Un cabinet d’architectes a en fait été mandaté pour procéder à une « lourde rénovation » – couplée à une « démolition-reconstruction » d’une « extension régionaliste » construite après-guerre à côté de la villa originelle de 1857 – et à son remplacement par un « volume contemporain », d’après PSS, une plate-forme d’échange collaborative consacrée à l’architecture.
« Les travaux ont débuté et sont irréversibles », s’inquiétait donc le syndicat des copropriétaires du Château de l’Anglais dans cette requête introduite le 11 février 2026. Cette décision du maire de Nice était « insuffisamment motivée » et portait « atteinte à un jardin d’intérêt majeur et au paysage environnant ».
Un « intérêt public » selon la Ville
En défense, la ville de Nice rappelait elle « l’intérêt public » que constituait « la restauration de la Rotonde ». Un permis de construire « modificatif » a au demeurant été obtenu le 3 février 2026, soulignait la propriétaire : le « problème des travaux qui devaient être initialement réalisés sur le fonds revendiqué » par les copropriétaires du Château de l’Anglais était à présent « réglé ». « Aucun travaux n’est prévu sur la partie litigieuse », rassurait-elle le juge des référés du tribunal administratif de Nice.

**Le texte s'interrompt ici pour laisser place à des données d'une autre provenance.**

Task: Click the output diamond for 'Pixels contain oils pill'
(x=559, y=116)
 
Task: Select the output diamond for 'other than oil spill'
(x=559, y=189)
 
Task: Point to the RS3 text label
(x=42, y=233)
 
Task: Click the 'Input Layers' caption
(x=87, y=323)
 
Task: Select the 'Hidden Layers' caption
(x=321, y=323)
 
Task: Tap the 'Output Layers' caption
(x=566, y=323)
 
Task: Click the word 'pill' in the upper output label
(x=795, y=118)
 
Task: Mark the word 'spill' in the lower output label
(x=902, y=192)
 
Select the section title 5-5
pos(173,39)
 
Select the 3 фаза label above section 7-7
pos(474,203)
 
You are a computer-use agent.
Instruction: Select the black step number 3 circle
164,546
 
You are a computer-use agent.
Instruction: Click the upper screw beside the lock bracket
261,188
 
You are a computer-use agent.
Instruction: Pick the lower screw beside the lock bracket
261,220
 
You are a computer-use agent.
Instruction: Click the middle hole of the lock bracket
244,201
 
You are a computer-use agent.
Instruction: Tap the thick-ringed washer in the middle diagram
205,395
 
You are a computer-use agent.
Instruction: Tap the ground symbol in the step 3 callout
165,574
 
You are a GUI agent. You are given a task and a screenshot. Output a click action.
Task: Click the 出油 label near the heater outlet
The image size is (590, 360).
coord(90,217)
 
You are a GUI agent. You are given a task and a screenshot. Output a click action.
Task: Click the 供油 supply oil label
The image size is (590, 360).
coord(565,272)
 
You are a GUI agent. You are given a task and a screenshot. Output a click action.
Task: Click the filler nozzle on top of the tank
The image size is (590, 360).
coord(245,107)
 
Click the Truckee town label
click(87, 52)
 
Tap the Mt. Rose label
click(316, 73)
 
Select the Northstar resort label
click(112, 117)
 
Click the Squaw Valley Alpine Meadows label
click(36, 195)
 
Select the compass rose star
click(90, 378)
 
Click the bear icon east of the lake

« Par un arrêté du 27 février 2025, le maire de Nice a délivré un permis de construire valant permis de démolir à Mme XXX autorisant la rénovation de » La Rotonde «, immeuble inscrit au titre des monuments historiques », commence-t-il donc par retracer dans une ordonnance en date du 27 février 2026 qui vient d’être rendue publique.
Une « villa avec piscine dans » les cartons
La « création d’une clôture la séparant du terrain du » Château de l’Anglais « » était prévue, tout comme « la démolition d’une villa, de la terrasse accolée à la Rotonde et de constructions édifiées sur le terrain » détaille le magistrat.
La « construction d’une villa avec piscine » était prévue à la place, accompagnée d’un « réaménagement des abords et espaces verts en pleine terre » : « douze arbres et arbustes » devaient être plantés et « quatre places de stationnement à l’air libre » créées au niveau du n°29 de l’avenue Jean-Lorrain.
Mais « en l’état de l’instruction » , « aucun » des arguments des copropriétaires du Château de l’Anglais « n’est de nature à faire naître un doute sérieux quant à la légalité de la décision » de Christian Estrosi. L’affaire sera donc désormais réexaminée par une formation collégiale de trois juges du même tribunal administratif de Nice d’ici dix-huit mois à deux ans. Dans l’immédiat, le syndicat de copropriété devra verser 1.500 € à la propriétaire de La Rotonde pour ses frais de justice.